The finding that PDE2 has a key role in the control of catecholamine-mediated signaling and on its functional effects may represent the starting point for further research exploring the possibility to use PDE2 as a target for therapy.

The cAMP transduction pathway is a key signaling system regulating the frequency and the strength of heart contraction. Several receptors expressed in cardiac myocytes mediate their downstream effects via the generatio of cAMP. It is well established that alteration of cAMP signaling associates with pathological conditions of the heart such as cardiac hypertrophy and heart failure.

Phosphodiesterases (PDEs) are a family of more then 50 enzymes whose function is to degrade cAMP inside the cell. Consequently, PDEs are key players in the control of the intracellular homeostasis of cAMP.

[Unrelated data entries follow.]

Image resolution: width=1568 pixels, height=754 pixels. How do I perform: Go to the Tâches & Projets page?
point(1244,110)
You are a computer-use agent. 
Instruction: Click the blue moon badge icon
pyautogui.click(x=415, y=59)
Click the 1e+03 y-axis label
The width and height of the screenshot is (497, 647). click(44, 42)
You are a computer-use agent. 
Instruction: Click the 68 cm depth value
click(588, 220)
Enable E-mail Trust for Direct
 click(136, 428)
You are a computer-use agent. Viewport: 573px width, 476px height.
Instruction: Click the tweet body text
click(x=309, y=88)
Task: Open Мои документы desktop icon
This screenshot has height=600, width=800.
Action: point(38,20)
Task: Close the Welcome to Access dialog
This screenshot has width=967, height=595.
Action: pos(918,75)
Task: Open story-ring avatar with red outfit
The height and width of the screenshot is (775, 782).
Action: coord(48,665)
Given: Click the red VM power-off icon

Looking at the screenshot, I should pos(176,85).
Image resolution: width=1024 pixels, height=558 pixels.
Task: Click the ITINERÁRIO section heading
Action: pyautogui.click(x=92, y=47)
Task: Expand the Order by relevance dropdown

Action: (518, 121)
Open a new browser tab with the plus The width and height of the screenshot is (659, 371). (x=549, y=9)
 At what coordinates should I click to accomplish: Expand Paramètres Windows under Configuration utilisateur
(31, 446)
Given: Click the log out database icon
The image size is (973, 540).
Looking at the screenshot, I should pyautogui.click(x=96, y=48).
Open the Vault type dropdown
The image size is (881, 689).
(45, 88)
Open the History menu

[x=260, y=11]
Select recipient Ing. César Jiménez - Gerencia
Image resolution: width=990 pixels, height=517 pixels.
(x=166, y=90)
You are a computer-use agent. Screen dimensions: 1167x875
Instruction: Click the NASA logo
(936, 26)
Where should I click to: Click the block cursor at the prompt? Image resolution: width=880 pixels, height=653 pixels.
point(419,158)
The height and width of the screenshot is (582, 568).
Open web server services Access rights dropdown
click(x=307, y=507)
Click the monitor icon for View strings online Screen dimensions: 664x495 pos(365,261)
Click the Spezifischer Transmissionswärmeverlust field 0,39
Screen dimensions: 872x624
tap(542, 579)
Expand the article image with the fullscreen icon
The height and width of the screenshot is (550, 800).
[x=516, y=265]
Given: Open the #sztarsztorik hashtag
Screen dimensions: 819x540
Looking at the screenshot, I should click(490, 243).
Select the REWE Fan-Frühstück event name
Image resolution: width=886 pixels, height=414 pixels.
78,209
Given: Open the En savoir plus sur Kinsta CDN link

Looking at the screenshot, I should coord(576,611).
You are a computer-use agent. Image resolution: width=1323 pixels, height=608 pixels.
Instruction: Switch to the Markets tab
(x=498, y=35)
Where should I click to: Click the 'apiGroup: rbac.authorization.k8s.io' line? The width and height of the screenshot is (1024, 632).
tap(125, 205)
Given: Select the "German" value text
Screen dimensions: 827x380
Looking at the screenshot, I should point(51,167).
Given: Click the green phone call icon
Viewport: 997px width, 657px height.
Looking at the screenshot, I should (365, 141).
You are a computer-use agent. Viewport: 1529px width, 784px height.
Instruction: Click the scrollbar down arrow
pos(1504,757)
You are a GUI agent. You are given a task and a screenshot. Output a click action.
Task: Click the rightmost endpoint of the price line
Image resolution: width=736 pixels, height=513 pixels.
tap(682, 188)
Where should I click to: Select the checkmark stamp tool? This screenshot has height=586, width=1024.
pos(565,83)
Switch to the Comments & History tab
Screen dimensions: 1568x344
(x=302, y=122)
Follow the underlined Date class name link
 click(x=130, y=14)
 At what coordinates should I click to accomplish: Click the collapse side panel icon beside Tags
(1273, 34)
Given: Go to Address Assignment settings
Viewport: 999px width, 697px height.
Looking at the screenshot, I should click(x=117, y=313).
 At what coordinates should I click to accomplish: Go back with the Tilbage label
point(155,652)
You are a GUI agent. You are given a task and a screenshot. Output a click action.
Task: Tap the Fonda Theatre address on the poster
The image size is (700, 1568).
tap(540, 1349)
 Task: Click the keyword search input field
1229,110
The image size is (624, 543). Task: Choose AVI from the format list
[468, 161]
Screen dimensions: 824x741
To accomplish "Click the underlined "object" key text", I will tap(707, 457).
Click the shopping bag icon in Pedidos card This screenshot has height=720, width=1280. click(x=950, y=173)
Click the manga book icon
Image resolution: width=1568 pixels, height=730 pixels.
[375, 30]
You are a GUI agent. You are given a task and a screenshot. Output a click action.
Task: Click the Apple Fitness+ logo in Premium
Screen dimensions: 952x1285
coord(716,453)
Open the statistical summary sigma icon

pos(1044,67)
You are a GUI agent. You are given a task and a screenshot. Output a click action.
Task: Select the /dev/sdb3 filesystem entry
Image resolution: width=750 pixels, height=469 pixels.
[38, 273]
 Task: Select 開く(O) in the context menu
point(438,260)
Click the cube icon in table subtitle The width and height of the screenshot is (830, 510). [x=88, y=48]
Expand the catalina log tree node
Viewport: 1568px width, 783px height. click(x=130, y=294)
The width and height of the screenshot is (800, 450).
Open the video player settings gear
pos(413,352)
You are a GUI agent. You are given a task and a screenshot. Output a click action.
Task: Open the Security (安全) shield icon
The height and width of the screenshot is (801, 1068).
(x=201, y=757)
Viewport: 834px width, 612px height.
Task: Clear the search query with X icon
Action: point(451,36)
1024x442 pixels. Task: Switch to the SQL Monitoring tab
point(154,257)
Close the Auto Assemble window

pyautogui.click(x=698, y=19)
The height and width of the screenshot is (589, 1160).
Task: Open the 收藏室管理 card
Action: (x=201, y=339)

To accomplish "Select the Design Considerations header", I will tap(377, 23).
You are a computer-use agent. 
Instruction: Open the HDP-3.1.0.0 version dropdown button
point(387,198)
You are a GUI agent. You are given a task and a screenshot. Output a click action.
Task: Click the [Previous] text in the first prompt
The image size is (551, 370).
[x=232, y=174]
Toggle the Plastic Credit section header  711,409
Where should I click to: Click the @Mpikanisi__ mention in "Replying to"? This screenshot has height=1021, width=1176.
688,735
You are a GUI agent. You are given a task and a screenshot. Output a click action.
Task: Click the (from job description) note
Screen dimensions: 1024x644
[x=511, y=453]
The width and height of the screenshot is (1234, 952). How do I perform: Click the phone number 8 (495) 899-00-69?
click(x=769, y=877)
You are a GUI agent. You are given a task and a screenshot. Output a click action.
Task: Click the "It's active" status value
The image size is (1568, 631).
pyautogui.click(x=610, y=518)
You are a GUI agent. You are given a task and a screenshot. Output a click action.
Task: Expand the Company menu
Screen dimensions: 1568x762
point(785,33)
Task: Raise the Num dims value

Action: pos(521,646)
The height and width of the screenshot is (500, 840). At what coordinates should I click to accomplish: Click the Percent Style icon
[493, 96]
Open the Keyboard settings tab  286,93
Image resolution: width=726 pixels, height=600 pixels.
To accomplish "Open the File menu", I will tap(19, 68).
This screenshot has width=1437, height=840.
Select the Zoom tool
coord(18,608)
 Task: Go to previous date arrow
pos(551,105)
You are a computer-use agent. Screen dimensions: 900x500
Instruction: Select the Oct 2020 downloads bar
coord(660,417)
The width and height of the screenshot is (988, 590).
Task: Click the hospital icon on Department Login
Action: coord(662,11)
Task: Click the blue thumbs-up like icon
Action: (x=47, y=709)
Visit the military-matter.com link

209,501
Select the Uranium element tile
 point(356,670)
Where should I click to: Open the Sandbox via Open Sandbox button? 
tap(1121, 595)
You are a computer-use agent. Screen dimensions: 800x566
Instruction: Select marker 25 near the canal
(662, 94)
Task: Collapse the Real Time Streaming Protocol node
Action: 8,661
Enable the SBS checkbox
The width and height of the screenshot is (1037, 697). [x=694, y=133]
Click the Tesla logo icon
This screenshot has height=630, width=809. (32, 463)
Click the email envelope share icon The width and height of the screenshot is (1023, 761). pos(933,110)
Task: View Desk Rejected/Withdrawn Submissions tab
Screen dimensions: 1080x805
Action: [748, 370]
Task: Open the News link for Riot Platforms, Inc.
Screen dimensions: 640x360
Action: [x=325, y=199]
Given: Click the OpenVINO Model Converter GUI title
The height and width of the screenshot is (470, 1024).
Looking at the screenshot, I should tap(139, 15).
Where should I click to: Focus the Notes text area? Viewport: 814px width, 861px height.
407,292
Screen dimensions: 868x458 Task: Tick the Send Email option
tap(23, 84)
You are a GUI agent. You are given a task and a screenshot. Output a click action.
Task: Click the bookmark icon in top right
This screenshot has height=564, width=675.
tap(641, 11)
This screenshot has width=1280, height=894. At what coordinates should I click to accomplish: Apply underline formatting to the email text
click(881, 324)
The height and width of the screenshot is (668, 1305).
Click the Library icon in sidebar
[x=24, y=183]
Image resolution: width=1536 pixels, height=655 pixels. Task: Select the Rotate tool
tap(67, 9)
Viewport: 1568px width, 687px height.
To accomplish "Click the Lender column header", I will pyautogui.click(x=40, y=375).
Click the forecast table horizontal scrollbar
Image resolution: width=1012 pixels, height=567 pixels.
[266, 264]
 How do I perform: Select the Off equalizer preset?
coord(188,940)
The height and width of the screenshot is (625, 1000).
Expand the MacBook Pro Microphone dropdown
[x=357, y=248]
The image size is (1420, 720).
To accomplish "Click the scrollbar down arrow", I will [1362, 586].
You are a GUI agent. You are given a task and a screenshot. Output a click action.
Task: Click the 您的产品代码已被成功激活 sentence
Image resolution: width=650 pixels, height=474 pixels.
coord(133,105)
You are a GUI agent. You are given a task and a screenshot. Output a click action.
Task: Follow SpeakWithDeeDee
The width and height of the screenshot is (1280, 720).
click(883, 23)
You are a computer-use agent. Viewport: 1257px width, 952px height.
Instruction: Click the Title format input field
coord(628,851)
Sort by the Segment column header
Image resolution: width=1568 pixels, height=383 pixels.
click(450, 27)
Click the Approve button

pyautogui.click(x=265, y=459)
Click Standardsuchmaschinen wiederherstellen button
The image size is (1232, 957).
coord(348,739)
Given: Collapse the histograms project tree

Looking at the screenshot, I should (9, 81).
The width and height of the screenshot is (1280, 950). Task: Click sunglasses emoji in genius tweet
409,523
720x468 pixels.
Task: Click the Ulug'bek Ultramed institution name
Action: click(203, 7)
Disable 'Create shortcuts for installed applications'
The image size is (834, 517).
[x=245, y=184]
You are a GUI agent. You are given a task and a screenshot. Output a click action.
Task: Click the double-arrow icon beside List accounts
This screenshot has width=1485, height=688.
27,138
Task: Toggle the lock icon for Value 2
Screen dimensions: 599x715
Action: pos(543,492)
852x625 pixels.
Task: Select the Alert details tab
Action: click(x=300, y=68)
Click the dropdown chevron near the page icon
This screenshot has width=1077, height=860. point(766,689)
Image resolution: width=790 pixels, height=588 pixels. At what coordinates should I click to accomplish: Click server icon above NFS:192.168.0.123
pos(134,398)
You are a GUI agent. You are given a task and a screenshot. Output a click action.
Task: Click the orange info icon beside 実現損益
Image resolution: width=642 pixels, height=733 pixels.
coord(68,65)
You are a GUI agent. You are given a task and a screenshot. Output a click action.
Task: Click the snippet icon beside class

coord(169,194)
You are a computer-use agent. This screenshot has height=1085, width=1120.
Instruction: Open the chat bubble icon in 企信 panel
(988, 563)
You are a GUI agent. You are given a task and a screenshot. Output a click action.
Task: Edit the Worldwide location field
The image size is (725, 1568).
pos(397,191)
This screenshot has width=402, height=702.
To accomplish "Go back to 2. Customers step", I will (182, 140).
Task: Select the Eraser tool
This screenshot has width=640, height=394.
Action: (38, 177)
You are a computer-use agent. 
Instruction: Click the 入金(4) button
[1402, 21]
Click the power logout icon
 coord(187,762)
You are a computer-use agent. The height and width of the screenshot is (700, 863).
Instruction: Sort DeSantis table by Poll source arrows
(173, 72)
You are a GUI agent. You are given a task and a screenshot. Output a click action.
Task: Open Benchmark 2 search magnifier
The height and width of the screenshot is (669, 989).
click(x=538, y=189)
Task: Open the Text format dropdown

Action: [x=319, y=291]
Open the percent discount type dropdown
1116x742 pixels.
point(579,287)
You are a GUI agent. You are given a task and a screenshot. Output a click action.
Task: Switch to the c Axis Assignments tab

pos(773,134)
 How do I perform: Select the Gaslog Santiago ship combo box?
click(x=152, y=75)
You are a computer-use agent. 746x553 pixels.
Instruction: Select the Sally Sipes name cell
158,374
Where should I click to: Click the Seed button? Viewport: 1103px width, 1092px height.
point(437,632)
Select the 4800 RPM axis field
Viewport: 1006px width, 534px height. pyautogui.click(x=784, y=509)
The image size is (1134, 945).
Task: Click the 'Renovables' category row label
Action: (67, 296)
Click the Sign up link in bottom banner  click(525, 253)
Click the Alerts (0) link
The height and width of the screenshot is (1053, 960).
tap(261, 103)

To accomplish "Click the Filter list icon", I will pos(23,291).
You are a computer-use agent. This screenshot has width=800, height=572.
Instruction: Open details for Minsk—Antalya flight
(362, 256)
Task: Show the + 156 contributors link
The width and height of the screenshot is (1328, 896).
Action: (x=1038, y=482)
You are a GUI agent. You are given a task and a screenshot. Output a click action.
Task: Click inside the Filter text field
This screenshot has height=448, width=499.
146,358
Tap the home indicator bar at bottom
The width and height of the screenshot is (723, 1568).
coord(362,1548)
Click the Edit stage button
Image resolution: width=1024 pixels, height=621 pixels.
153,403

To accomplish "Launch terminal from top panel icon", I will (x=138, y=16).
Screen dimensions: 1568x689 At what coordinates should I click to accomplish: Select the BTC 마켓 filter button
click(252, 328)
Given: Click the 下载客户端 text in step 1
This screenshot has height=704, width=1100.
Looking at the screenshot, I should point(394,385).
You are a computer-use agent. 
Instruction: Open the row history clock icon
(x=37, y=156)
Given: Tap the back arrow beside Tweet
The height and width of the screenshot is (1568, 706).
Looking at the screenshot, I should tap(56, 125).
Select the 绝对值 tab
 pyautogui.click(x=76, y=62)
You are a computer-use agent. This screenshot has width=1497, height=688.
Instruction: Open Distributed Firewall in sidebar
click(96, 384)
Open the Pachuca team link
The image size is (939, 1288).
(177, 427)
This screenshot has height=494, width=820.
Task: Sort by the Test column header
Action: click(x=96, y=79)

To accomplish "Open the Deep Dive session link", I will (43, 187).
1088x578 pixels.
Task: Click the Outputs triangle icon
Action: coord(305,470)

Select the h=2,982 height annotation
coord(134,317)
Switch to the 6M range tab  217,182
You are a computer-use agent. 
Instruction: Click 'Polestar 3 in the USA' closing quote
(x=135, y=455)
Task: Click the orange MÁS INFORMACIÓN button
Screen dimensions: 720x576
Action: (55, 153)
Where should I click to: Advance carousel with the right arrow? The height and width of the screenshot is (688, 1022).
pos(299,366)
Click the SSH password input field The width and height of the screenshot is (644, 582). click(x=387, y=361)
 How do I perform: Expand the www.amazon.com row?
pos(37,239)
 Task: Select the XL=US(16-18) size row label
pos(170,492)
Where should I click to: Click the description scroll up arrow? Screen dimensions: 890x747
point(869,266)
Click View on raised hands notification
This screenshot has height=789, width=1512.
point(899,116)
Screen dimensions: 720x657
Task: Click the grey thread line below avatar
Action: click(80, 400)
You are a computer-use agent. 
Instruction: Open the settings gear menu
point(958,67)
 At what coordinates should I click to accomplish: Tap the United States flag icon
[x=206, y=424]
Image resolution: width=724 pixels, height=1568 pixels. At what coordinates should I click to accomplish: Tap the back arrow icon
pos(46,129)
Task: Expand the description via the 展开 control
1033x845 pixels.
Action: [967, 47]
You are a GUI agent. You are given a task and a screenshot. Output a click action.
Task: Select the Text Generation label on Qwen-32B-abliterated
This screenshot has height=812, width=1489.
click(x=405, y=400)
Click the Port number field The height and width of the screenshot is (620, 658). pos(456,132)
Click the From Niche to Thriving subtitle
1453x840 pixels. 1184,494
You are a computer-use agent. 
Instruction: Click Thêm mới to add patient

Our work identifies PDE2, a specific member of the PDE superfamily, as a key element in the hormonal control of heart function. We demonstrate that PDE2 is engaged in the control of the intracellular concentration of cAMP selectively in response to the binding of norepinephrine to beta-adrenergic receptors, supporting a model whereby cAMP signaling is highly compartmentalized in heart cells and PDE2 controls a spatially restricted pool of this second messenger.

Our work suggests that selective inhibition of PDE2 may represent a more specific and effective approach to the pharmacological manipulation of cAMP concentration and therefore a potential new venue for the treatment of heart disease.

We have been involved for several years in the study of the spatio-temporal dynamics of cAMP signaling in cardiac myocytes and in defining the role of PDEs in shaping the intracellular gradients of this second messenger.

Cardiovascular disease remains the number one cause of mortality in the Western world, with heart failure representing the fastest growing subclass over the past decade, resulting in a total economic impact as high as 100 billion USD per year.